Ideas for Fixing Puerto Rico’s Fiscal Problems

Nicholas Johnson, Senior Vice President for State Fiscal Policy at the Center on Budget and Policy Priorities, is the author of a recent article titled “Steps for Fixing Puerto Rico’s Fiscal Problems.”

The first step, according to Johnson, is to allow restructuring of debts.  Without some sort of restructuring plan for its debts, Johnson argues, Puerto Rico “will face years of complex and costly litigation over which debts have the highest claims on Puerto Rico’s limited ability to pay.” Puerto Rico, which cannot create laws of its own to organize restructuring, also cannot afford such litigation.

Federally supported restructuring is not optional. But it’s also not enough, according to Johnson.

He says that Puerto Rico must also have a plan going forward that will improve the Island’s economic position over the long term. Providing equal support for Puerto Rico under federal programs would be a good start. “The federal government effectively picks up a dramatically smaller share of Medicaid’s costs in Puerto Rico than in the states – just 15 to 20 percent of the Commonwealth’s Medicaid costs, compared with an average of 57 percent for the states,” Johnson points out. “In fact, if Puerto Rico were treated the same as a state — i.e., under the federal formula that determines the federal Medicaid matching rate for each state — the rate for Puerto Rico would be 83 percent.”

Johnson acknowledges that the high costs for health care which result from this inequality are tough for Puerto Rico to meet, and part of the reason for the current debt crisis. He also recommends extending the Earned Income Tax Credit to Puerto Rico, another step which would help level the playing field for Puerto Rico. The EITC has been shown to reduce poverty and encourage workforce participation.

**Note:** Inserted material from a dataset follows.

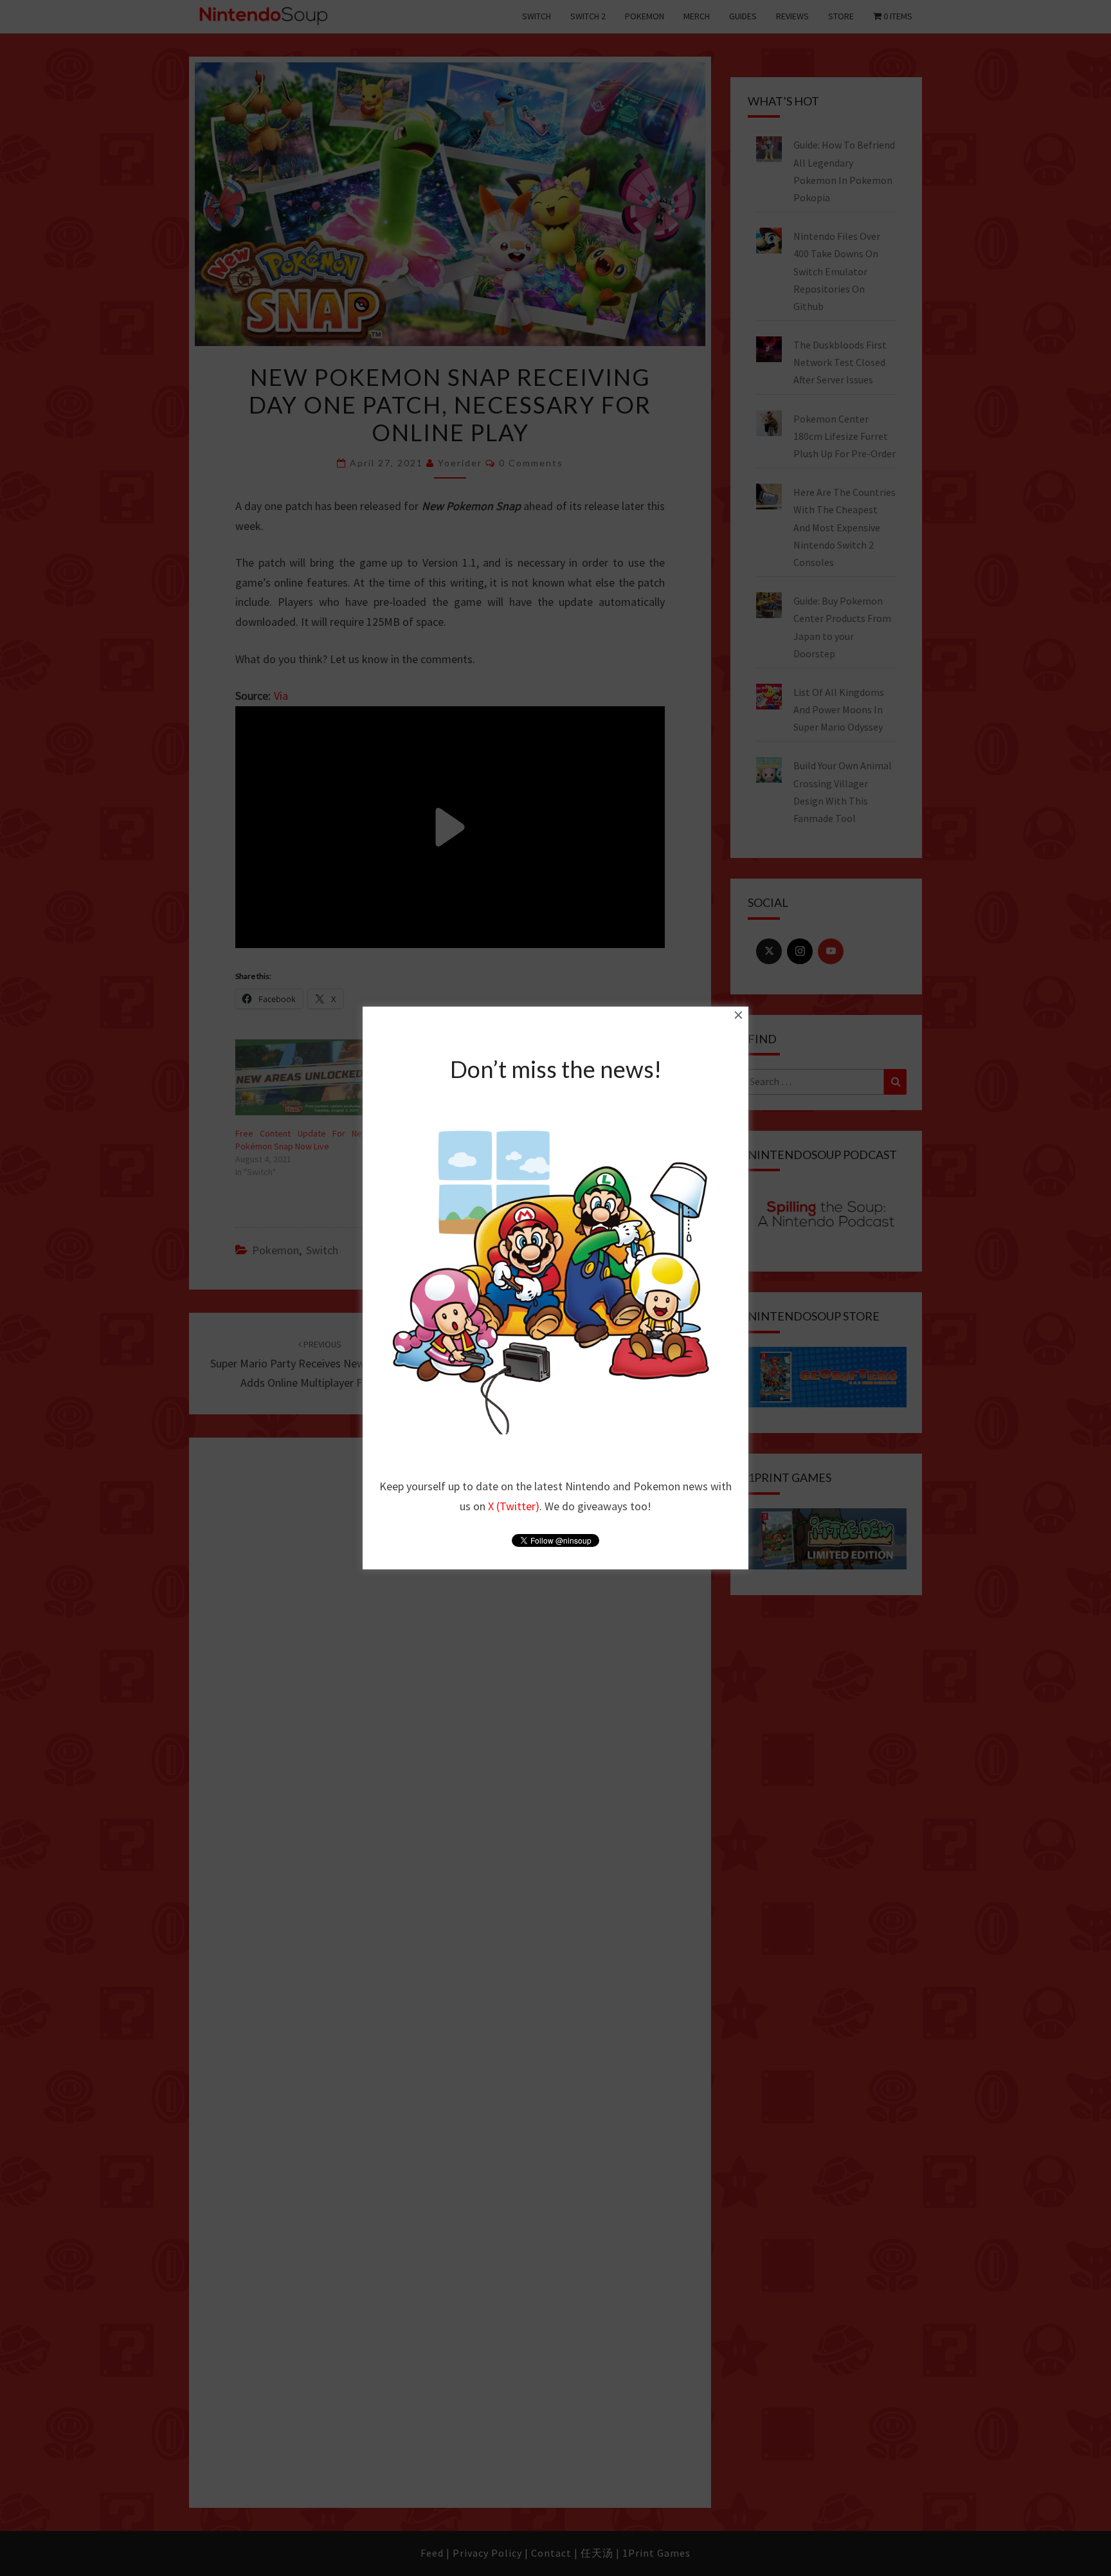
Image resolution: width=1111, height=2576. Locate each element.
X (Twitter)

These steps are realistic ones for Congress to undertake. “Although Puerto Rico’s 3.5 million residents are Americans, they are not represented by voting members of Congress, helping to often make them afterthoughts in congressional debates,” Johnson acknowledges. “But the island’s problems are neither small nor remote.” Both parties now agree, he says, that Congress must take action.